Senior Staff Uber Technical Lead, Observability Intelligence

Google Google · Big Tech · New York, NY +1

Senior Staff Uber Technical Lead for Observability Intelligence, driving the strategic shift of SRE incident response to an AI-driven paradigm within Google Cloud's monitoring systems. This role involves leading large-scale ML infrastructure optimization, defining the Observability Intelligence strategy, representing the organization in technical reviews, and partnering with Product Management to translate product needs into scalable architectural solutions.
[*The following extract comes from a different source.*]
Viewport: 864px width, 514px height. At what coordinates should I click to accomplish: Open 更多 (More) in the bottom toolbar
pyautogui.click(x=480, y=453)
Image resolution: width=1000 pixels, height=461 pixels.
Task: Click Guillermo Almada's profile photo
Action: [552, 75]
The focus is on building a cohesive, AI-powered observability ecosystem.

What you'd actually do

  1. Drive technical project strategy, lead large-scale ML infrastructure optimization, and oversee the design and implementation of solutions across multiple specialized ML areas.
  2. Define and socialize a cohesive "Observability Intelligence" strategy that aligns with the broader Monitoring Northstar, ensuring we build shared technical concerns once and solve them for the entire organization.
  3. Represent the Observability Intelligence organization in high-stakes technical reviews and collaborate across organizational boundaries (AlertManager, AI Operations, Incident Response Management, and Site Reliability Engineering teams across all Product Areas) to drive consensus on critical observability standards
  4. Act as the primary technical partner to Product Management, translating broad product "Whats" into scalable architectural "Hows."
  5. Lead high-level design reviews that ensure technical consistency across the stack, prioritizing interoperability, reusability, and semantic cohesion.

Skills

Required

  • Bachelor’s degree or equivalent practical experience.
  • 8 years of experience in software development.
  • 7 years of experience managing technical projects, ML design, and working with industry ML infrastructure (e.g., model deployment, model evaluation, data processing, debugging, fine tuning).
  • 5 years of experience with one or more of the following: Speech/audio (e.g., technology duplicating and responding to the human voice), reinforcement learning (e.g., sequential decision making), ML infrastructure, or specialization in another ML field.
  • 5 years of experience with design and architecture; and testing/launching software products.

Nice to have

  • Master’s degree or PhD in Engineering, Computer Science, or a related technical field.
  • 8 years of experience with data structures and algorithms.
  • 5 years of experience in a technical leadership role leading project teams and setting technical direction.
  • 3 years of experience working in a complex, matrixed organization involving cross-functional, or cross-business projects.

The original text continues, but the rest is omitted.